André Montagne est né en septembre 1936 dans une famille paysanne des Monts du Lyonnais. Il passe le certificat d’études primaires puis commence à travailler à 14 ans dans la ferme familiale. Il n’a ni instruction politique, ni syndicale lorsqu’il est appelé sous les drapeaux en janvier 1957. Il reste d’abord 14 mois, en Allemagne, pour une formation militaire de base qui lui permet de monter en grade. Il devient
ainsi sergent sans passer de concours. En mars 1958, il est envoyé pour une «
mission de pacification » de l’autre côté de la Méditerranée.

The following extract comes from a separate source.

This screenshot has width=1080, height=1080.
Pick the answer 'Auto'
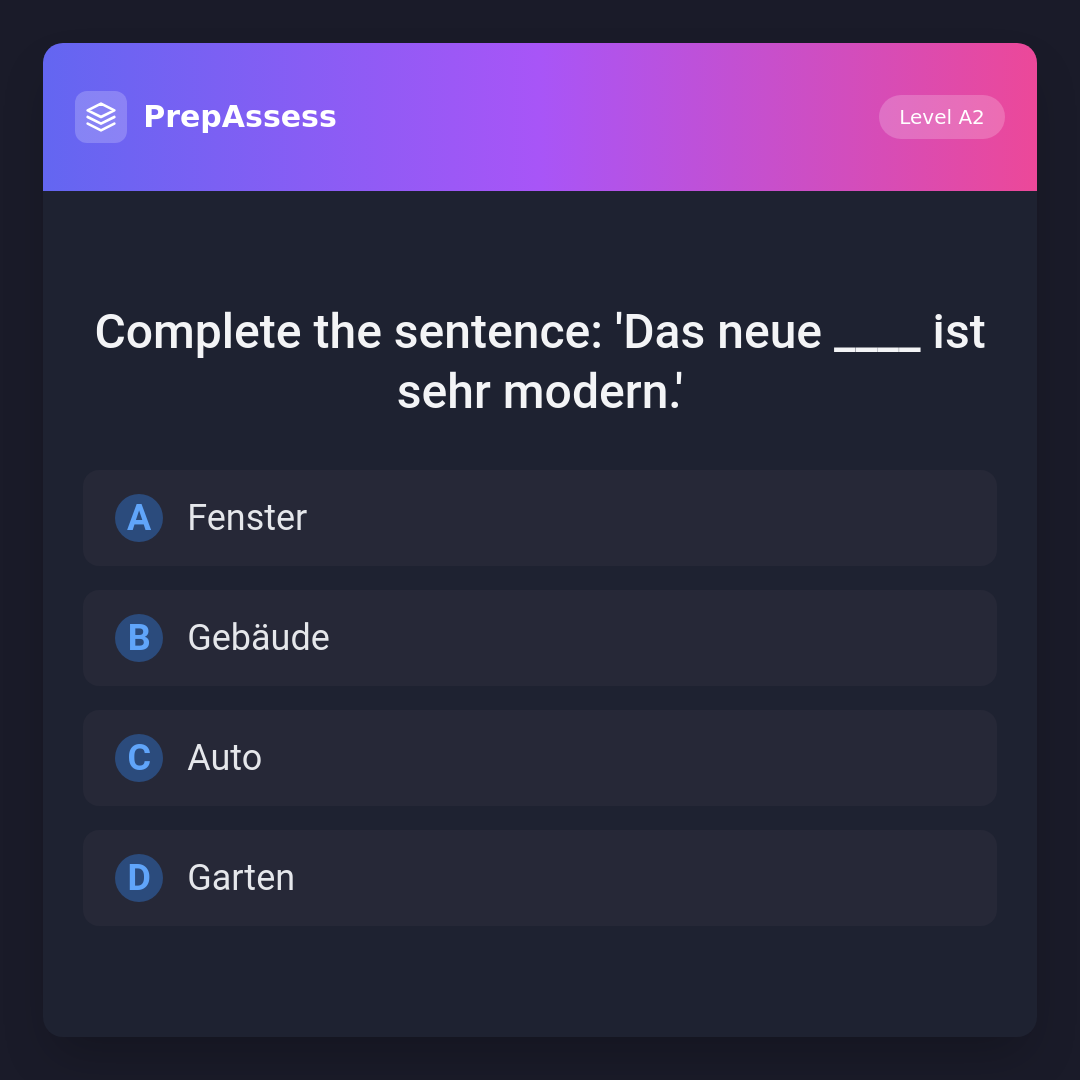[x=224, y=758]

C’est pourtant dans une guerre qu’il se retrouve plongé à son arrivée en Algérie. Il est d’abord nommé dans une
SAS (Section administrative spécialisée) avec 4 hommes sous ses ordres qui montent la garde, nuit et jour, dans un bâtiment. Le 31 mai, envoyé en mission, il est engagé dans un premier combat. Quelques jours plus tard il est témoin de la mort de deux camarades. Les missions s’enchaînent dessinant un quotidien où il s’efforce de préserver tant bien que mal son intégrité physique et morale. Ses supérieurs incitent à des comportements indignes. Sa peur d’être tué s’accroît au fil du temps et est à son comble lorsqu’il est prolongé pour un mois supplémentaire après avoir déjà effectué 27 mois de service.

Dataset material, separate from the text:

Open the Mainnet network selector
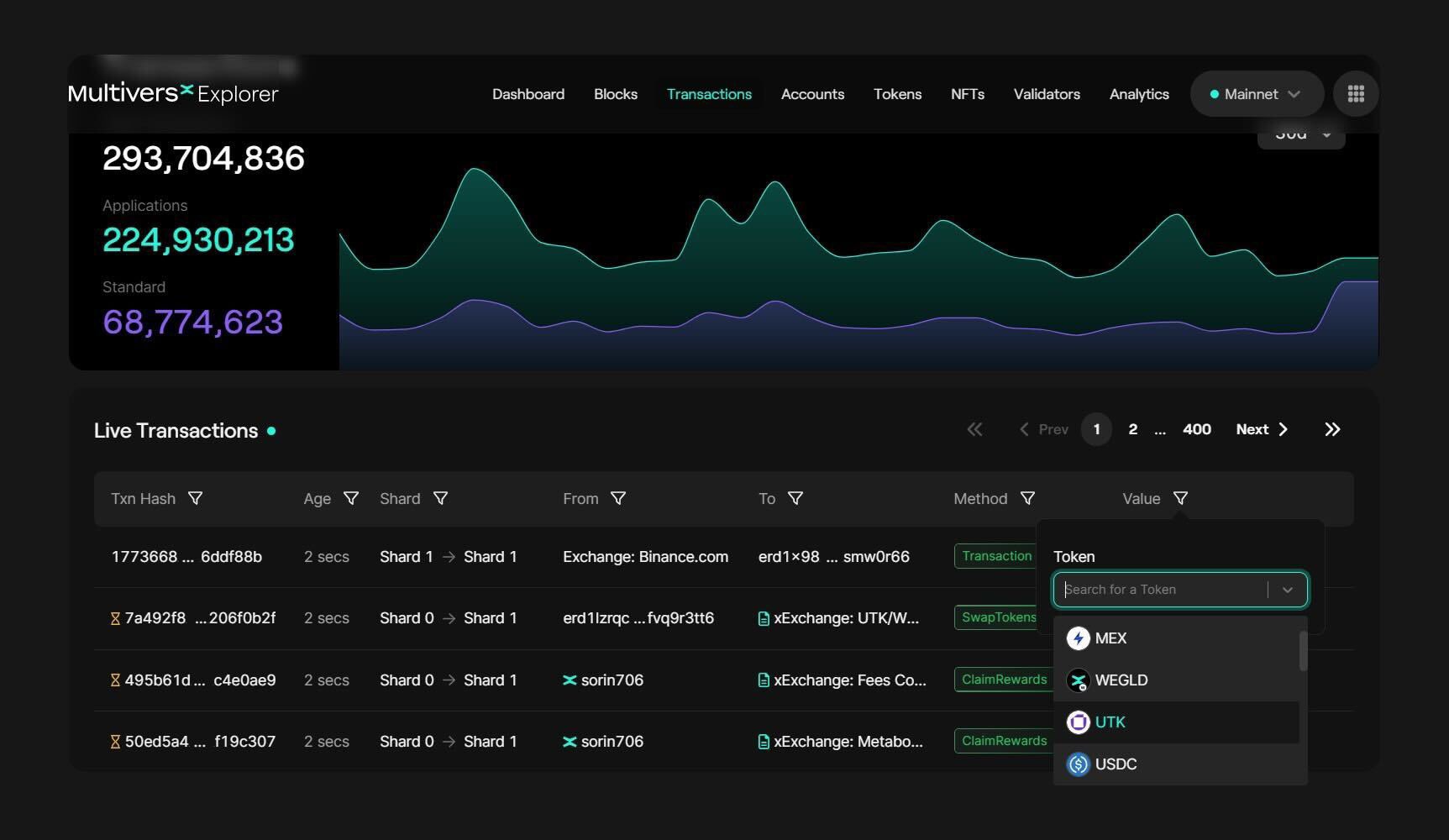Viewport: 1449px width, 840px height. 1256,93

A son retour à la vie civile, il se marie le 5 juillet 1962
(qu’il remarque être la date de l’indépendance de l’Algérie) et s’applique à oublier cette guerre.
Il revient tardivement sur son expérience algérienne, dans les années 80. La lecture du livre de Jean Ziegler
Retournez les fusils ! est un choc à partir duquel il recompose sa mémoire du conflit. Il découvre alors les massacres de Sétif, Guelma et Kherrata du 8 mai 1945, ceux de
la répression française à Madagascar en 1947, et prend conscience de son ignorance quant aux enjeux de la guerre dans laquelle il a été plongé. Il n’a de cesse depuis de questionner cette mémoire, de l’élaborer, de tenter de lui donner sens et de la partager. Il ne se reconnaît dans aucune association d’anciens combattants.